··· Dataset excerpts ···

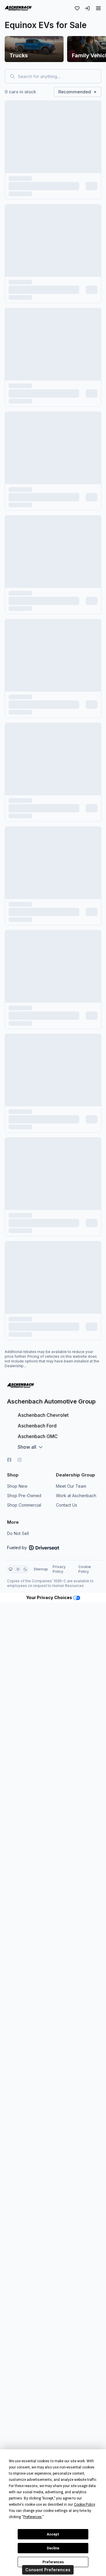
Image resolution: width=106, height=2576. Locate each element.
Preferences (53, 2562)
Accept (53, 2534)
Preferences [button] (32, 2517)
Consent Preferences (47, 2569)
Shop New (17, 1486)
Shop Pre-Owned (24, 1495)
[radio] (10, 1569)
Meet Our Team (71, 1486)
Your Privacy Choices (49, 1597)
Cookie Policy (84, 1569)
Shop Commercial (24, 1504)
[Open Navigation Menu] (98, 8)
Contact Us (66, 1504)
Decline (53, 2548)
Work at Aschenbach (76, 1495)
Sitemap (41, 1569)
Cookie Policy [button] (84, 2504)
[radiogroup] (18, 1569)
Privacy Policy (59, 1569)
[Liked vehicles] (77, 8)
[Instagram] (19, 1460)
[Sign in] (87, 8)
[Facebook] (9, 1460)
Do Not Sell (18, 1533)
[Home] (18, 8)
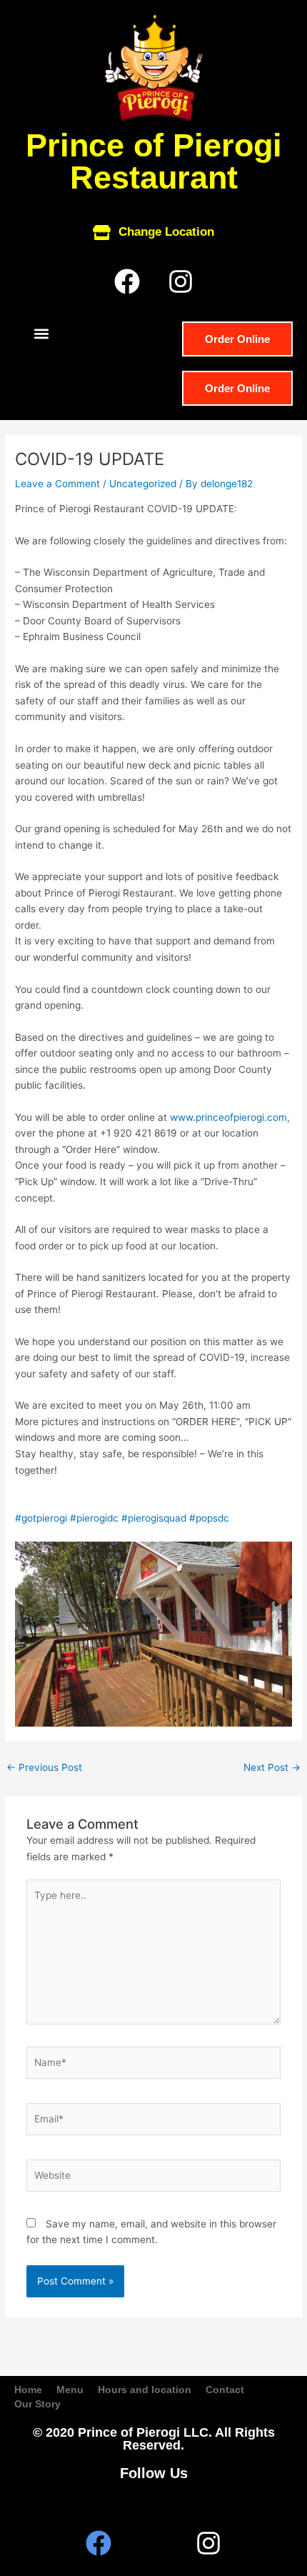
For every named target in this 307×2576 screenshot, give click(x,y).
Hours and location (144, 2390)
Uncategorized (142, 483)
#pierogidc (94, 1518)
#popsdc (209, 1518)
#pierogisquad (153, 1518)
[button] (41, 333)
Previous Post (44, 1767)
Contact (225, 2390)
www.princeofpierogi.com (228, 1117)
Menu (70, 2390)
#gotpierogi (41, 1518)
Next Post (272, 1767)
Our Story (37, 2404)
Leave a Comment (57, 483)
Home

···

# Activity
In the listing above, find the line with "Consent Preferences (47, 2569)" and the line with "www.princeofpierogi.com (228, 1117)". Set down exactly those lines and everything between them, skipping pictures.

# Written response
Consent Preferences (47, 2569)
Shop New (17, 1486)
Shop Pre-Owned (24, 1495)
[radio] (10, 1569)
Meet Our Team (71, 1486)
Your Privacy Choices (49, 1597)
Cookie Policy (84, 1569)
Shop Commercial (24, 1504)
[Open Navigation Menu] (98, 8)
Contact Us (66, 1504)
Decline (53, 2548)
Work at Aschenbach (76, 1495)
Sitemap (41, 1569)
Cookie Policy [button] (84, 2504)
[radiogroup] (18, 1569)
Privacy Policy (59, 1569)
[Liked vehicles] (77, 8)
[Instagram] (19, 1460)
[Sign in] (87, 8)
[Facebook] (9, 1460)
Do Not Sell (18, 1533)
[Home] (18, 8)
For every named target in this 307×2576 screenshot, give click(x,y).
Hours and location (144, 2390)
Uncategorized (142, 483)
#pierogidc (94, 1518)
#popsdc (209, 1518)
#pierogisquad (153, 1518)
[button] (41, 333)
Previous Post (44, 1767)
Contact (225, 2390)
www.princeofpierogi.com (228, 1117)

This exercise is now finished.